====== Extrait à lire

Chaque joueur cherche à améliorer son personnage en collectant de la monnaie du jeu. Cette monnaie lui permet d’acheter de nouvelles armes, de nouvelles compétences. Au fur et à mesure, ce personnage devient plus puissant, acquière des « points d’expérience » et peut affronter de nouvelles épreuves.
Techniquement, le logiciel du jeu doit être hébergé sur un serveur, sorte d’ordinateur central auquel se connectent les joueurs. C’est ce que l’on appelle une architecture clients/serveur.
En quoi peut-on parler d’une « économie du jeu » ?
Toute la progression que le joueur peut réaliser dans le jeu est bâtie sur la collecte et l’accumulation de la monnaie du jeu (le Kama). Cette monnaie est créée par l’action des joueurs : plus ils agissent, plus ils tuent de monstres par exemple, plus la quantité de monnaie présente dans le jeu augmente. C’est aux joueurs que revient donc la création monétaire. Avec cette monnaie, on peut acheter des compétences, mais aussi des objets à d’autres joueurs. Sur chaque serveur, il y a donc un véritable marché d’objets, avec son offre et sa demande.
Le grand problème est que ces marchés demandent à être régulés pour qu’ils fonctionnent bien, puisqu’un marché ne fonctionne pas tout seul. Si on laisse faire, à la mode néolibérale, généralement ça ne marche pas, en tous cas dans les jeux en ligne. Le principal phénomène, c’est la spéculation et l’inflation des monnaies. Il y a des phénomènes de thésaurisation : des personnes vont acheter des objets rares et les conserver pour les revendre au meilleur moment, lorsqu’ils deviennent très rares et que leur cours monte. Et vu que ce sont des économies assez petites, ces mécanismes peuvent complètement déstabiliser les prix, et renverser une grosse partie de la mécanique de jeu, du « gameplay », qui repose sur la rareté relative des objets dans le jeu : tout devient trop cher ! Ces phénomènes sont donc très dangereux pour les concepteurs du jeu, qui gèrent le fonctionnement de la plateforme. Ils peuvent bloquer une bonne partie du jeu, et entrainer des phénomènes d’éviction : faire que des joueurs quittent la table, arrêtent de payer leur abonnement. Le risque est donc de ruiner le jeu.
Les joueurs qui thésaurisent ainsi respectent finalement les règles du jeu. Ils en ont le droit. Certaines pratiques des joueurs peuvent elles s’apparenter à ce que l’on appelle une « économie informelle » ?
Il y en a plusieurs. Je pense en premier lieu, justement, à cette production monétaire, qui peut prendre des dimensions informelles, voire atteindre les limites de la légalité. Certains joueurs repèrent par exemple que tuer un certain type de monstre génère énormément de pièces d’or, ils vont donc se spécialiser dans l’action de tuer ce monstre pour récolter des pièces d’or. Ils vont « industrialiser » la chasse et produire énormément de pièces d’or. C’est la pratique du « farming », on « cultive » des pièces d’or. Cette monnaie peut alors être injectée dans l’économie du jeu, mais elle peut aussi être revendue, contre des euros sonnants et trébuchants, sur différents marchés parallèles. Il existe des sites spécialisés, des plateformes indépendantes, qui sont des plateformes de courtage. On les trouve sur internet, elles sont consultables de partout. Pour tous les jeux de ce type existant (il y en a des dizaines), on peut y acheter et vendre de la monnaie du jeu contre des euros, des dollars… L’existence de ces plateformes de courtage incite donc fortement certains joueurs à amplifier leur production monétaire dans le jeu, pour gagner de l’argent.

============

● **Consignes de travail**
Recopiez mot pour mot le passage de l'extrait sur l'économie des jeux en ligne qui commence par « En quoi peut-on » et se poursuit jusqu'à « et sa demande. ». Les enregistrements qui suivent proviennent d'une autre source que l'extrait.

====== Jeu de données

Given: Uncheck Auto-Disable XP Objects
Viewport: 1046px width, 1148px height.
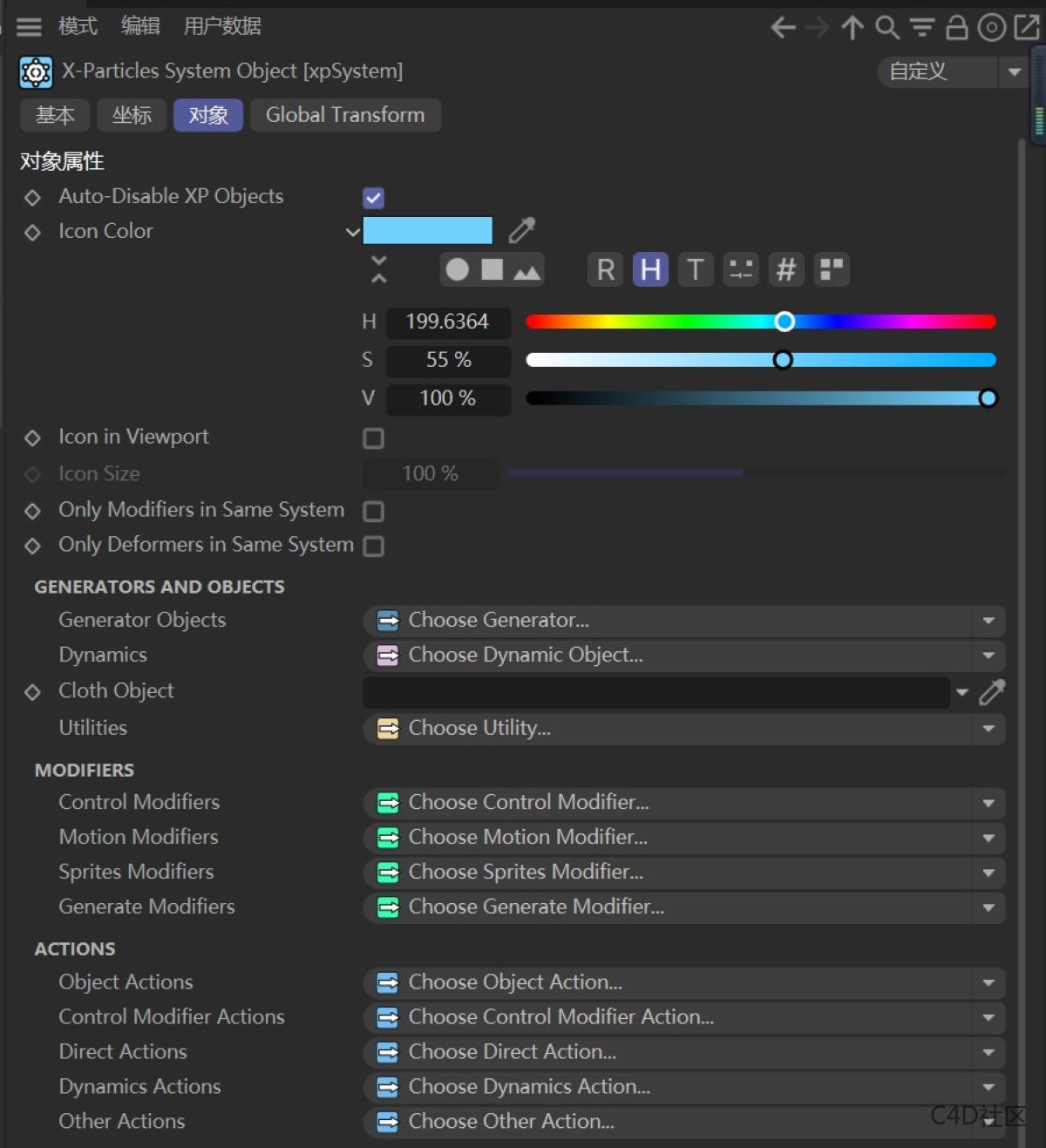Looking at the screenshot, I should [x=373, y=198].
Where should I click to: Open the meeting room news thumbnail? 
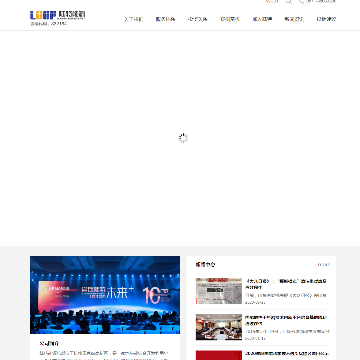pos(219,327)
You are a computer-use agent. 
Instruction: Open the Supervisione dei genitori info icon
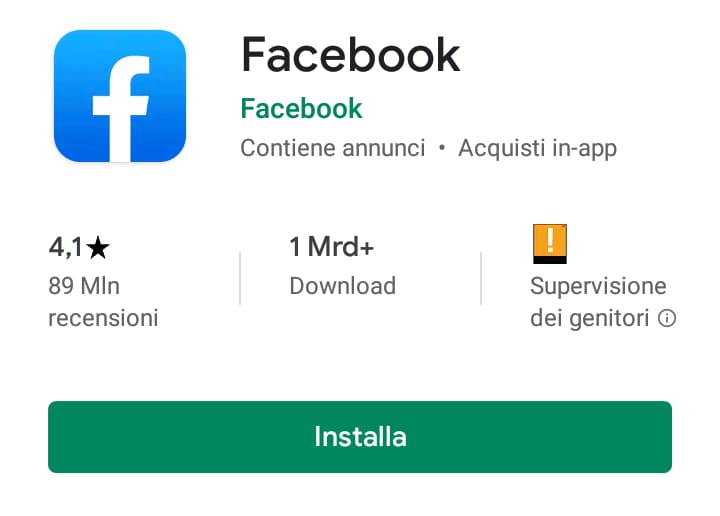667,318
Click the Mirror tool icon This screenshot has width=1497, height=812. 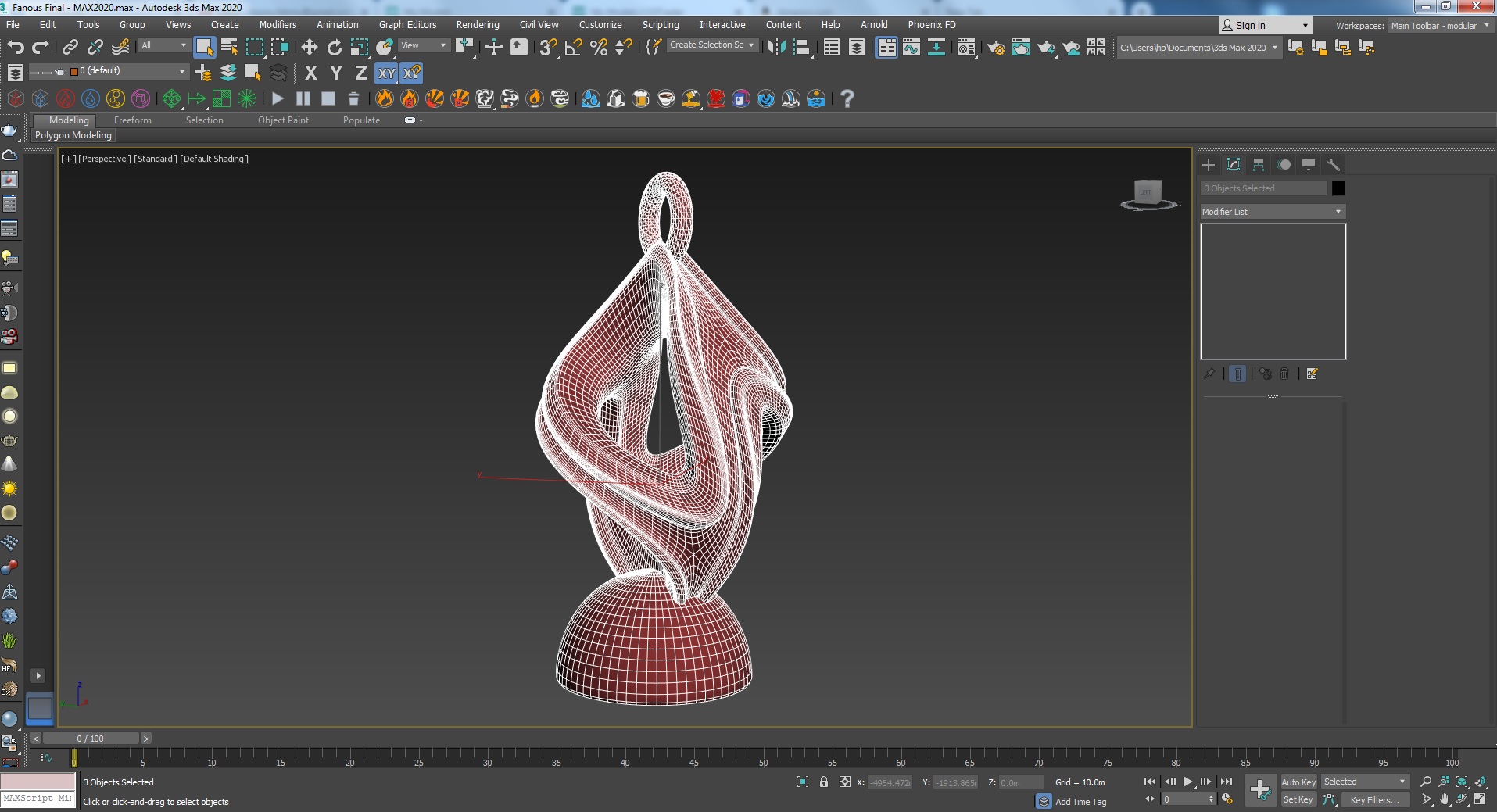tap(775, 48)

============

● **Réponse rédigée**
En quoi peut-on parler d’une « économie du jeu » ?
Toute la progression que le joueur peut réaliser dans le jeu est bâtie sur la collecte et l’accumulation de la monnaie du jeu (le Kama). Cette monnaie est créée par l’action des joueurs : plus ils agissent, plus ils tuent de monstres par exemple, plus la quantité de monnaie présente dans le jeu augmente. C’est aux joueurs que revient donc la création monétaire. Avec cette monnaie, on peut acheter des compétences, mais aussi des objets à d’autres joueurs. Sur chaque serveur, il y a donc un véritable marché d’objets, avec son offre et sa demande.